I was a loud, opinionated 22-year-old with a penchant for leaving the country to deal with my problems.

WTF does that mean?

I pushed through the radical beliefs I’d acquired at Berkeley and found ways to justify the fact that I was contributing to an industry responsible for intense gentrification, displacing local communities struggling to survive in the spaces they’ve lived their whole lives. I ignored the silent, nagging voice in the back of my head reminding me that my Southeast-Asian community was being decimated as I benefited from this unjust system.

It’s not at all clear how her Southeast-Asian community is allegedly being “decimated”, other than vis-a-vis the same generalized level of uber-gentrification pushing everyone (including awful white people) out of SF, but no matter. There are bigger fish she wants to fry. Regarding her time with one tech employer:

In my first month, I met a handful of strong and talented women of color who gave me a sense of community. During my first project, a brilliant Latina writer took me under her wing after we spotted each other across the room at a meeting. Sensing my isolation in the workplace, she told me we should get lunch, and I immediately felt more comfortable. She gave me pep talks when I was ignored in meetings, pointed me to other women and men who would help me grow, and infused me with hope in moments I got frustrated with the primarily white population of my department.

Notice the tribal visual cues, the nonverbal communication, based on race (non-white).
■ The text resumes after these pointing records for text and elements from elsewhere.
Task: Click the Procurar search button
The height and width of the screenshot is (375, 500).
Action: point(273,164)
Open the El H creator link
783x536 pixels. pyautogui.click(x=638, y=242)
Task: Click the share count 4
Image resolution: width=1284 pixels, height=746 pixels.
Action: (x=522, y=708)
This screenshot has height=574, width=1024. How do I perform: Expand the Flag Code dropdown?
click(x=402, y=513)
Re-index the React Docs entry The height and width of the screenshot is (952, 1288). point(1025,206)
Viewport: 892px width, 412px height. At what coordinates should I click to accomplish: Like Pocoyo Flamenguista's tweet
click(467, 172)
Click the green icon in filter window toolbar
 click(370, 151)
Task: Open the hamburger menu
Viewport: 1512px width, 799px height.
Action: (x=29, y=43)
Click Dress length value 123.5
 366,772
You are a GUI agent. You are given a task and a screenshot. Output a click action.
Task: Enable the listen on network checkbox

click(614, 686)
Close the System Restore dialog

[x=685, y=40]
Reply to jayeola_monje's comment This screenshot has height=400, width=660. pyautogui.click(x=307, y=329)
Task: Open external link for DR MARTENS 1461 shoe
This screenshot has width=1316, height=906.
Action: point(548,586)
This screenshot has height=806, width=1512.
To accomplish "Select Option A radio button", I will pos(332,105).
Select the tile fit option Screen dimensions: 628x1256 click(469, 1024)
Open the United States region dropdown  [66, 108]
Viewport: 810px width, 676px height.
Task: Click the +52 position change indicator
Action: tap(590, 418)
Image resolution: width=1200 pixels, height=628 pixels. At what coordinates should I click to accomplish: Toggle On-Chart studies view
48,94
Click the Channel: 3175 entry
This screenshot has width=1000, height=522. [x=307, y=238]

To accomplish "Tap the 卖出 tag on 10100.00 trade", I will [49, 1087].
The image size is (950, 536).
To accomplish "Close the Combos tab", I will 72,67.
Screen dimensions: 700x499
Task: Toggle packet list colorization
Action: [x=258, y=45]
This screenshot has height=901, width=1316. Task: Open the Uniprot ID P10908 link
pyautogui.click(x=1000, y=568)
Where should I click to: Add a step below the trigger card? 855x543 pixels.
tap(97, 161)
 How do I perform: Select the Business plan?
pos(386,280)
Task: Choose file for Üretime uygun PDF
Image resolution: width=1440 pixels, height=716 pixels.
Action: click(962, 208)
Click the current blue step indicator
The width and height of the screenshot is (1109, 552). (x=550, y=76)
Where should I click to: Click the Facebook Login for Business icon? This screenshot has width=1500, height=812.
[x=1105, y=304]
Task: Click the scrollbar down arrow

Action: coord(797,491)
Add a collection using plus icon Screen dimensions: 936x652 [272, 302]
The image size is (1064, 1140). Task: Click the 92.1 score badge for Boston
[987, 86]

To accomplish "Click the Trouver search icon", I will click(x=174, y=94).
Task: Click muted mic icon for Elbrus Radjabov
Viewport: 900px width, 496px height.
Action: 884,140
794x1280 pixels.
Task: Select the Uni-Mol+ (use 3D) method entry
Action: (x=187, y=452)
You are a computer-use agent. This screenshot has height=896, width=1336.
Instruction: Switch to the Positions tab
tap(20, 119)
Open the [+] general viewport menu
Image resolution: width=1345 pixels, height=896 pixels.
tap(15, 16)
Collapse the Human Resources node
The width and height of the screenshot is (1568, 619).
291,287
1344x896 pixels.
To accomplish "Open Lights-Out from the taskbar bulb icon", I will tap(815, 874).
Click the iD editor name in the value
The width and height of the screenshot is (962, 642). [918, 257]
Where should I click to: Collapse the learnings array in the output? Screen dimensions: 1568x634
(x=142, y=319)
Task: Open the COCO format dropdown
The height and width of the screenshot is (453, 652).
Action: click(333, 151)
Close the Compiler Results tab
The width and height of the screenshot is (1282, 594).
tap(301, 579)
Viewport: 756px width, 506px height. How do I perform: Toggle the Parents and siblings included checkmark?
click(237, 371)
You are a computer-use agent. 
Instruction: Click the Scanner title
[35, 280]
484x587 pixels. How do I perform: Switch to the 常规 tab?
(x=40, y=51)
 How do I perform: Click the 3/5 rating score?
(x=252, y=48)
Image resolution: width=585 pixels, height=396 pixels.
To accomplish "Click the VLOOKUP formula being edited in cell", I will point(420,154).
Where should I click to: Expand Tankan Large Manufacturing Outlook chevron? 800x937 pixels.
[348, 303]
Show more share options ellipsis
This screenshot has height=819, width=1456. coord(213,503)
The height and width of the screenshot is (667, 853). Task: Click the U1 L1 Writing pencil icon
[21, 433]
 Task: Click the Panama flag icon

To SJWs like Yu, whiteness is the unit from which everything is measured.

And, keep in mind, the workplace we’re talking about here isn’t the Central Pacific transcontinental railroad works of the 19th century, or a modern Chinese industrial slave factory, but a tech company in the uber-leftwing SF area, where the whites are overwhelmingly prog leftist themselves:

Practically every day that passed, older, married men stared at my body.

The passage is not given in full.